[Stored data]
-----

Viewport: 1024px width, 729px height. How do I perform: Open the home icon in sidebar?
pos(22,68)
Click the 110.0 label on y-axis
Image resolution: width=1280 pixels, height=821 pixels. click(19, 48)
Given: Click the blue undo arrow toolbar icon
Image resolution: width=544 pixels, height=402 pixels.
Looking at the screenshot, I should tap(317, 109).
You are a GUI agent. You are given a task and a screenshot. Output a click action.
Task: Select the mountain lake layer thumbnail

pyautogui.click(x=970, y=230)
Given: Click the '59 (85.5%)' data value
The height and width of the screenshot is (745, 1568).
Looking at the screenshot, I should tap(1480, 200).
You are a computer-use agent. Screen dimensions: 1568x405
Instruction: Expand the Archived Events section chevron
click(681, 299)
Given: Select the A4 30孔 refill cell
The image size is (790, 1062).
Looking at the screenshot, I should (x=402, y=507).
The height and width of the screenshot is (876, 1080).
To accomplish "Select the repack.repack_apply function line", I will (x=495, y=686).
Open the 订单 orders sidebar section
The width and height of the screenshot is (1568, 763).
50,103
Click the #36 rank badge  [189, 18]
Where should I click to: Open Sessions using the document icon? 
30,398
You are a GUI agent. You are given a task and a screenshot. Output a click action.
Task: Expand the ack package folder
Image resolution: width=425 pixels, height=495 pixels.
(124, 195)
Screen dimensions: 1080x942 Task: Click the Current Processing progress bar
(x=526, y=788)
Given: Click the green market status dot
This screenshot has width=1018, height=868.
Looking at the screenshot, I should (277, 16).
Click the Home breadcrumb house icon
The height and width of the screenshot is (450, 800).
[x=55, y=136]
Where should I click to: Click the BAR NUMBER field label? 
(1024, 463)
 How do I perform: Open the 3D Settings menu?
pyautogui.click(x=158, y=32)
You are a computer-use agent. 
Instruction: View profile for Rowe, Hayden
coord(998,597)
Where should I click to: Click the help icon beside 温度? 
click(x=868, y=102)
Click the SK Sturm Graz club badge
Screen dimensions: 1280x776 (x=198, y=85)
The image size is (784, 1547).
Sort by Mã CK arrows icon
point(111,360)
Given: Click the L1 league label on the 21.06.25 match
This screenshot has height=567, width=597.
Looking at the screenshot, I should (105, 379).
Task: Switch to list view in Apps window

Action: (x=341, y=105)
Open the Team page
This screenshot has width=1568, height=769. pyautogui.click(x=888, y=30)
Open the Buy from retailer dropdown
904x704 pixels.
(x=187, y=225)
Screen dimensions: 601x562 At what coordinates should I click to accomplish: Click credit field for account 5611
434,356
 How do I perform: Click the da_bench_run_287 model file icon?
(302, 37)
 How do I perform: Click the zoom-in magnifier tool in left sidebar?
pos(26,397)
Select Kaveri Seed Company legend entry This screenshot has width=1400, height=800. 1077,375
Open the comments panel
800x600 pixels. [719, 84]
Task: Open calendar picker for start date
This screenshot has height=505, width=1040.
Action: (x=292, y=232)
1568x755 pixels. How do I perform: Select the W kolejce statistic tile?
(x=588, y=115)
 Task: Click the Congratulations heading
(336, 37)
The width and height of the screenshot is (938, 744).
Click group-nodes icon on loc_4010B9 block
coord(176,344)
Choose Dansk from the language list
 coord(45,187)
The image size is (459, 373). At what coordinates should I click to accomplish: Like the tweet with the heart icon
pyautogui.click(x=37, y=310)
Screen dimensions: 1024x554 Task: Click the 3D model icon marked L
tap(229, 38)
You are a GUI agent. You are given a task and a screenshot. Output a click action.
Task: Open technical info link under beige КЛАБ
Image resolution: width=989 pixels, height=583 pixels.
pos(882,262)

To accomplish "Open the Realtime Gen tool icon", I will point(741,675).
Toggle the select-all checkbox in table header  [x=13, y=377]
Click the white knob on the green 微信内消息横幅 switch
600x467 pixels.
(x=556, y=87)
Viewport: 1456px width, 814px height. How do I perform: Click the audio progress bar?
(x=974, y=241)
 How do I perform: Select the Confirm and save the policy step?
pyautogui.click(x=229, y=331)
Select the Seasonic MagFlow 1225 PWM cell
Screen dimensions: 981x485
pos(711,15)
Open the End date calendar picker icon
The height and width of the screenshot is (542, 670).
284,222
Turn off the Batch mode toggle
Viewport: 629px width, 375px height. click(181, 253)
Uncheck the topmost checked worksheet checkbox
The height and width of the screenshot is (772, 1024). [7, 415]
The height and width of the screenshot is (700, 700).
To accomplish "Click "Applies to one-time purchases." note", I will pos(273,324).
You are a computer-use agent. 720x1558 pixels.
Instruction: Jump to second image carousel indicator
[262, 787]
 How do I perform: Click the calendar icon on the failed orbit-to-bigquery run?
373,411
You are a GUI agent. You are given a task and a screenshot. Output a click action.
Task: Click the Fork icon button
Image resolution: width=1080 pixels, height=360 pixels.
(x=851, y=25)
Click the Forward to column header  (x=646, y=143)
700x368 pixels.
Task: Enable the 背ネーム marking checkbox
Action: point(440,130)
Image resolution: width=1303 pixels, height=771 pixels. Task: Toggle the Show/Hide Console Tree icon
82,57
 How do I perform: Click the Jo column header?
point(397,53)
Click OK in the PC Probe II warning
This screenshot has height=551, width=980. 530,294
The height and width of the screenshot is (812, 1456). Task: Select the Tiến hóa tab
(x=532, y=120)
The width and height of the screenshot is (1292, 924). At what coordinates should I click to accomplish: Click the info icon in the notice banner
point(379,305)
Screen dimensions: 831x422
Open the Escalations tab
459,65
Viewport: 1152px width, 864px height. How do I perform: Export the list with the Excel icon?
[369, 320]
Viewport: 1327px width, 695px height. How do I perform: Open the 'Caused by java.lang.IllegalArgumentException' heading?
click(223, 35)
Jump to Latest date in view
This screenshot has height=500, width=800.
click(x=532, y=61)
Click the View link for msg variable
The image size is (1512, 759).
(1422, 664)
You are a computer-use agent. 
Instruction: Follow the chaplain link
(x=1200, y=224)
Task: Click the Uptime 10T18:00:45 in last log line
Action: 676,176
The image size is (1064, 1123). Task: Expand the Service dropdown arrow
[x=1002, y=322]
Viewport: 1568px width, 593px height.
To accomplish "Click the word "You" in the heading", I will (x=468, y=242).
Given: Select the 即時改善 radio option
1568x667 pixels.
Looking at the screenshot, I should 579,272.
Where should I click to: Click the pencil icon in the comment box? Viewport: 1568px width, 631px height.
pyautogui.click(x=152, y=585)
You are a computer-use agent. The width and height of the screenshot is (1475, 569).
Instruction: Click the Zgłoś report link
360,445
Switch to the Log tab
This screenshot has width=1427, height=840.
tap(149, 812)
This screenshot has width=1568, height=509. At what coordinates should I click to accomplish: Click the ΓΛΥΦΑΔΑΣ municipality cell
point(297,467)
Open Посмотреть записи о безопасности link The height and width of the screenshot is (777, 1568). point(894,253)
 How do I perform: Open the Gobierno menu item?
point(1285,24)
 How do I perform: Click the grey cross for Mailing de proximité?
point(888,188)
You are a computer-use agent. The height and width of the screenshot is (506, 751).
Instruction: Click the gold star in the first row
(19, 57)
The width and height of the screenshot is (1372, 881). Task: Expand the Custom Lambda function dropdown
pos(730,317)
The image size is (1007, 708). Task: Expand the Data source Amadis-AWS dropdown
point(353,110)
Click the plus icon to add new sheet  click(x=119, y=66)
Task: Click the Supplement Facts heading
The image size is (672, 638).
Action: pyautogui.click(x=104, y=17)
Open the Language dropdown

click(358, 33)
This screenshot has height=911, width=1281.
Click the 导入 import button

-----

[Task brief]
Write out every entry again so that each line matches the original exactly.

[Solution for this task]
Viewport: 1024px width, 729px height. How do I perform: Open the home icon in sidebar?
pos(22,68)
Click the 110.0 label on y-axis
Image resolution: width=1280 pixels, height=821 pixels. click(19, 48)
Given: Click the blue undo arrow toolbar icon
Image resolution: width=544 pixels, height=402 pixels.
Looking at the screenshot, I should tap(317, 109).
You are a GUI agent. You are given a task and a screenshot. Output a click action.
Task: Select the mountain lake layer thumbnail

pyautogui.click(x=970, y=230)
Given: Click the '59 (85.5%)' data value
The height and width of the screenshot is (745, 1568).
Looking at the screenshot, I should tap(1480, 200).
You are a computer-use agent. Screen dimensions: 1568x405
Instruction: Expand the Archived Events section chevron
click(681, 299)
Given: Select the A4 30孔 refill cell
The image size is (790, 1062).
Looking at the screenshot, I should (x=402, y=507).
The height and width of the screenshot is (876, 1080).
To accomplish "Select the repack.repack_apply function line", I will (x=495, y=686).
Open the 订单 orders sidebar section
The width and height of the screenshot is (1568, 763).
50,103
Click the #36 rank badge  [189, 18]
Where should I click to: Open Sessions using the document icon? 
30,398
You are a GUI agent. You are given a task and a screenshot. Output a click action.
Task: Expand the ack package folder
Image resolution: width=425 pixels, height=495 pixels.
(124, 195)
Screen dimensions: 1080x942 Task: Click the Current Processing progress bar
(x=526, y=788)
Given: Click the green market status dot
This screenshot has width=1018, height=868.
Looking at the screenshot, I should (277, 16).
Click the Home breadcrumb house icon
The height and width of the screenshot is (450, 800).
[x=55, y=136]
Where should I click to: Click the BAR NUMBER field label? 
(1024, 463)
 How do I perform: Open the 3D Settings menu?
pyautogui.click(x=158, y=32)
You are a computer-use agent. 
Instruction: View profile for Rowe, Hayden
coord(998,597)
Where should I click to: Click the help icon beside 温度? 
click(x=868, y=102)
Click the SK Sturm Graz club badge
Screen dimensions: 1280x776 (x=198, y=85)
The image size is (784, 1547).
Sort by Mã CK arrows icon
point(111,360)
Given: Click the L1 league label on the 21.06.25 match
This screenshot has height=567, width=597.
Looking at the screenshot, I should (105, 379).
Task: Switch to list view in Apps window

Action: (x=341, y=105)
Open the Team page
This screenshot has width=1568, height=769. pyautogui.click(x=888, y=30)
Open the Buy from retailer dropdown
904x704 pixels.
(x=187, y=225)
Screen dimensions: 601x562 At what coordinates should I click to accomplish: Click credit field for account 5611
434,356
 How do I perform: Click the da_bench_run_287 model file icon?
(302, 37)
 How do I perform: Click the zoom-in magnifier tool in left sidebar?
pos(26,397)
Select Kaveri Seed Company legend entry This screenshot has width=1400, height=800. 1077,375
Open the comments panel
800x600 pixels. [719, 84]
Task: Open calendar picker for start date
This screenshot has height=505, width=1040.
Action: (x=292, y=232)
1568x755 pixels. How do I perform: Select the W kolejce statistic tile?
(x=588, y=115)
 Task: Click the Congratulations heading
(336, 37)
The width and height of the screenshot is (938, 744).
Click group-nodes icon on loc_4010B9 block
coord(176,344)
Choose Dansk from the language list
 coord(45,187)
The image size is (459, 373). At what coordinates should I click to accomplish: Like the tweet with the heart icon
pyautogui.click(x=37, y=310)
Screen dimensions: 1024x554 Task: Click the 3D model icon marked L
tap(229, 38)
You are a GUI agent. You are given a task and a screenshot. Output a click action.
Task: Open technical info link under beige КЛАБ
Image resolution: width=989 pixels, height=583 pixels.
pos(882,262)

To accomplish "Open the Realtime Gen tool icon", I will point(741,675).
Toggle the select-all checkbox in table header  [x=13, y=377]
Click the white knob on the green 微信内消息横幅 switch
600x467 pixels.
(x=556, y=87)
Viewport: 1456px width, 814px height. How do I perform: Click the audio progress bar?
(x=974, y=241)
 How do I perform: Select the Confirm and save the policy step?
pyautogui.click(x=229, y=331)
Select the Seasonic MagFlow 1225 PWM cell
Screen dimensions: 981x485
pos(711,15)
Open the End date calendar picker icon
The height and width of the screenshot is (542, 670).
284,222
Turn off the Batch mode toggle
Viewport: 629px width, 375px height. click(181, 253)
Uncheck the topmost checked worksheet checkbox
The height and width of the screenshot is (772, 1024). [7, 415]
The height and width of the screenshot is (700, 700).
To accomplish "Click "Applies to one-time purchases." note", I will pos(273,324).
You are a computer-use agent. 720x1558 pixels.
Instruction: Jump to second image carousel indicator
[262, 787]
 How do I perform: Click the calendar icon on the failed orbit-to-bigquery run?
373,411
You are a GUI agent. You are given a task and a screenshot. Output a click action.
Task: Click the Fork icon button
Image resolution: width=1080 pixels, height=360 pixels.
(x=851, y=25)
Click the Forward to column header  (x=646, y=143)
700x368 pixels.
Task: Enable the 背ネーム marking checkbox
Action: point(440,130)
Image resolution: width=1303 pixels, height=771 pixels. Task: Toggle the Show/Hide Console Tree icon
82,57
 How do I perform: Click the Jo column header?
point(397,53)
Click OK in the PC Probe II warning
This screenshot has height=551, width=980. 530,294
The height and width of the screenshot is (812, 1456). Task: Select the Tiến hóa tab
(x=532, y=120)
The width and height of the screenshot is (1292, 924). At what coordinates should I click to accomplish: Click the info icon in the notice banner
point(379,305)
Screen dimensions: 831x422
Open the Escalations tab
459,65
Viewport: 1152px width, 864px height. How do I perform: Export the list with the Excel icon?
[369, 320]
Viewport: 1327px width, 695px height. How do I perform: Open the 'Caused by java.lang.IllegalArgumentException' heading?
click(223, 35)
Jump to Latest date in view
This screenshot has height=500, width=800.
click(x=532, y=61)
Click the View link for msg variable
The image size is (1512, 759).
(1422, 664)
You are a computer-use agent. 
Instruction: Follow the chaplain link
(x=1200, y=224)
Task: Click the Uptime 10T18:00:45 in last log line
Action: 676,176
The image size is (1064, 1123). Task: Expand the Service dropdown arrow
[x=1002, y=322]
Viewport: 1568px width, 593px height.
To accomplish "Click the word "You" in the heading", I will (x=468, y=242).
Given: Select the 即時改善 radio option
1568x667 pixels.
Looking at the screenshot, I should 579,272.
Where should I click to: Click the pencil icon in the comment box? Viewport: 1568px width, 631px height.
pyautogui.click(x=152, y=585)
You are a computer-use agent. The width and height of the screenshot is (1475, 569).
Instruction: Click the Zgłoś report link
360,445
Switch to the Log tab
This screenshot has width=1427, height=840.
tap(149, 812)
This screenshot has width=1568, height=509. At what coordinates should I click to accomplish: Click the ΓΛΥΦΑΔΑΣ municipality cell
point(297,467)
Open Посмотреть записи о безопасности link The height and width of the screenshot is (777, 1568). point(894,253)
 How do I perform: Open the Gobierno menu item?
point(1285,24)
 How do I perform: Click the grey cross for Mailing de proximité?
point(888,188)
You are a computer-use agent. The height and width of the screenshot is (506, 751).
Instruction: Click the gold star in the first row
(19, 57)
The width and height of the screenshot is (1372, 881). Task: Expand the Custom Lambda function dropdown
pos(730,317)
The image size is (1007, 708). Task: Expand the Data source Amadis-AWS dropdown
point(353,110)
Click the plus icon to add new sheet  click(x=119, y=66)
Task: Click the Supplement Facts heading
The image size is (672, 638).
Action: pyautogui.click(x=104, y=17)
Open the Language dropdown

click(358, 33)
This screenshot has height=911, width=1281.
Click the 导入 import button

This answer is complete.